The number of people, $P$, visiting a certain beach on a particular day in January depends on the number of hours, $x$, that the temperature is below thirty degrees, according to the rule $P=x^3-12x^2+21x+105$ where $x \geq 0$. Find the value of $x$ for the maximum and minimum number of people who visit the beach.

In answering this question, I found the derivative of the rule, made it equal to $0$, and solved for $x$ ($x=1$ and $x=7$). I then found that $(1, 116)$ is the maximum and $(7,8)$ is the minimum. However, I am confused why these local max and minimums are used to answer the question.

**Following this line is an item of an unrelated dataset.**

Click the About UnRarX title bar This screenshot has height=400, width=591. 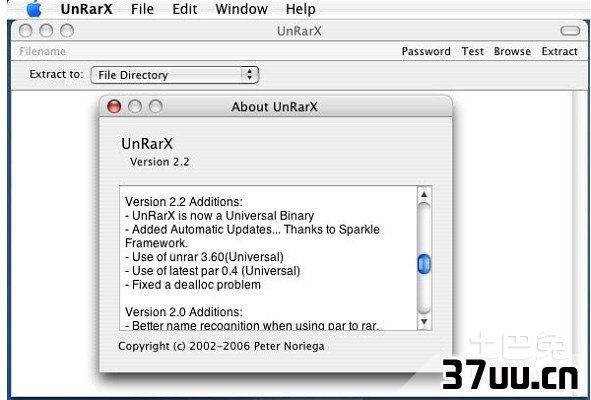[276, 107]
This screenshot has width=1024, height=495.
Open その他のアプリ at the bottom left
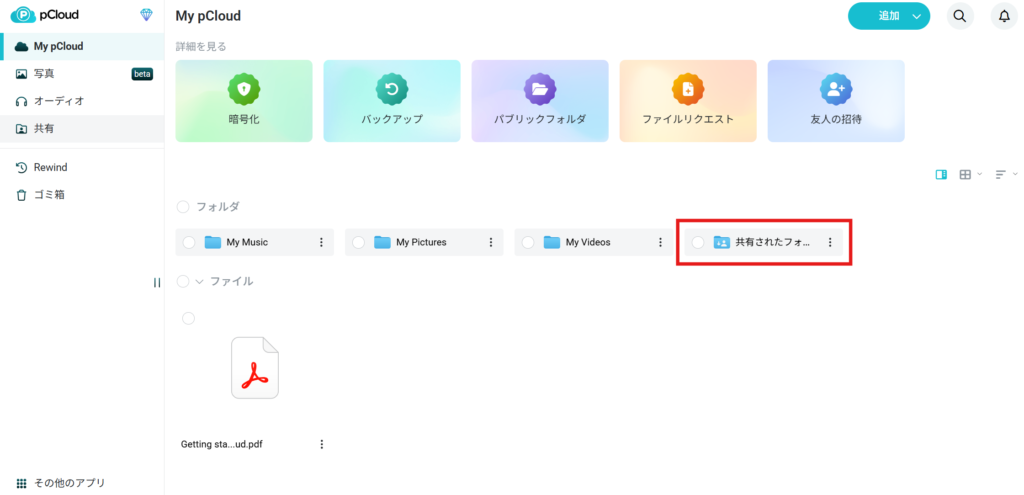coord(68,483)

The graph shows that as $x$ gets larger, $P$ becomes greater than $116$ (shown on graph), meaning $x = 1$ is not the maximum point of the graph? I am unsure as to why $x = 1$ is then defined as the maximum.

• In itself, the given polynomial doesn't have global maximum or minimum value, as you have seen yourself. But looking at the problem definition, surely the "number of hours" cannot be negative, so we first of all restrict ourselves to $x\geq 0$. Then we get a minimum value but not a maximum. I think there should be another condition for the maximum imaginable number of hours, in order to restrict the value of the polynomial. – Matti P. Mar 16 '18 at 6:26
• You must be missing a condition $\,x \le 10\,$ somewhere. – dxiv Mar 16 '18 at 6:27
• @dxiv Good point. Very clever! – CiaPan Mar 16 '18 at 6:53

I agree with you that $x=1$ is not the solution.
$x$ carries a physical meaning here, the number of hours in a day the temperature is below $30$ degrees. Hence I would think that $0 \leq x \le 24$ and I would answer $x=24$ is optimal unless there are some other constraints.